Traffic Flow Statistics Method and Practice Based on Roadside Video with YOLO_V3

Abstract

Temporary traffic flow observation plays a pivotal role in transportation planning, consultation, and decision-making, and it supplements fixed long-term traffic observation data. Although substantial automated technology has been used for traffic observation, such technology is limited by the temporariness and uncertainty of observation points; moreover, these methods are difficult to use in temporary observations. In this study, the YOLO_V3 algorithm, which is based on deep learning, is used for vehicle detection based on roadside videos of temporary observations.

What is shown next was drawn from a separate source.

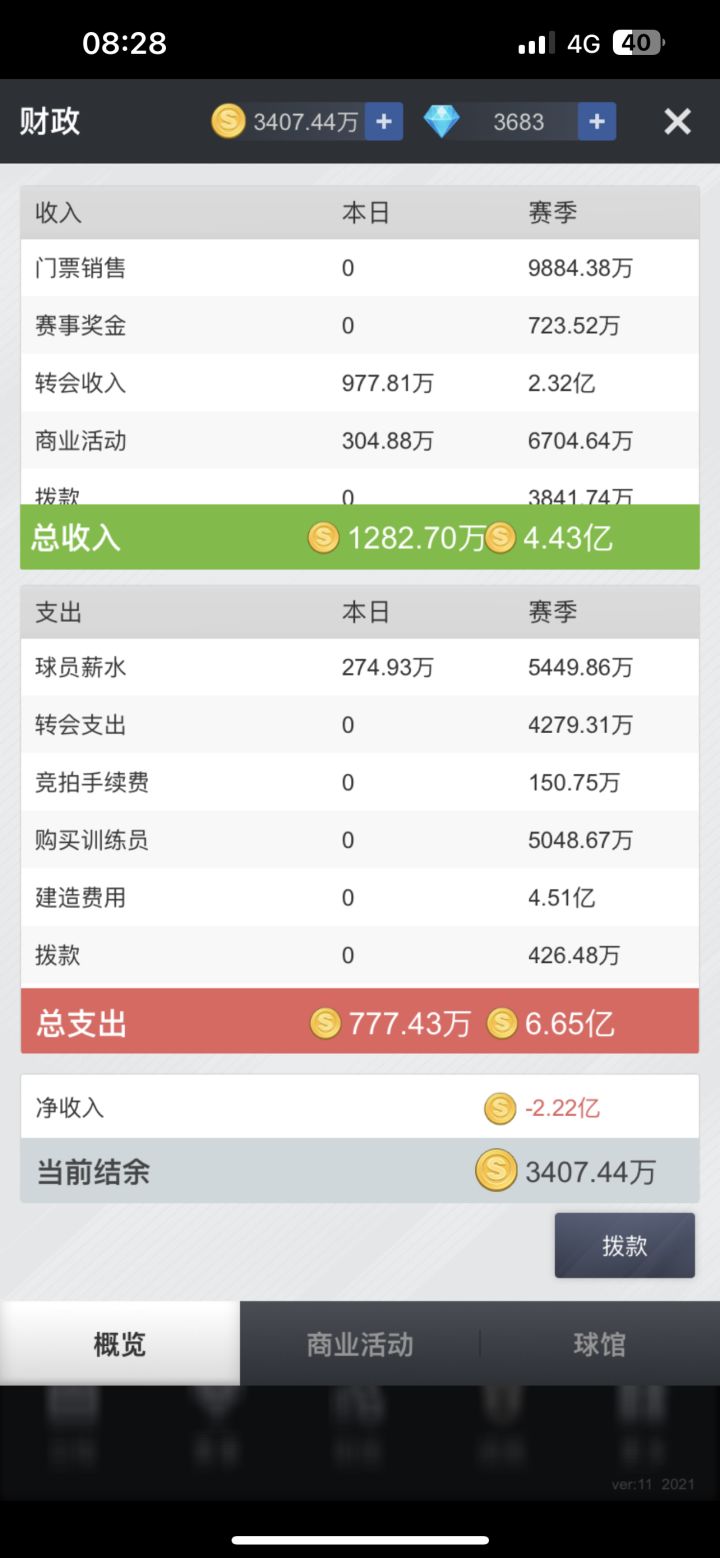Tap the coin icon beside 当前结余 balance

coord(496,1170)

Moreover, a secondary detection framework based on vehicle detection and traffic-counting regions is proposed. Then a traffic-counting pattern with Kalman filter, Hungarian allocation, and perspective projection transformation is established. In addition, by collecting multiple sets of actual video data, the effectiveness of the method under different conditions is analyzed in terms of three indicators: camera intersection angle with the road, erection height, and road traffic density. Results show that at a camera height of 3 m and a roadside angle of 30°, the accuracy is approximately 95%. However, traffic flow accuracy drops to approximately 90% when vehicles are blocked by large buses and trucks during detection. In this study, the algorithm is tested for execution efficiency using 1080p video streams on a Windows 10 × 64 operating system, a 2080Ti graphics card, a 64 GB RAM, and an i7-7820X CPU. Results show that camera installation angle and height have no considerable effect on operation efficiency. Under low-density traffic, the frames per second (FPS) value is approximately 44; under high-density traffic, the FPS value drops to approximately 33, indicating that the method still has high execution efficiency and can be used for real-time video traffic counting.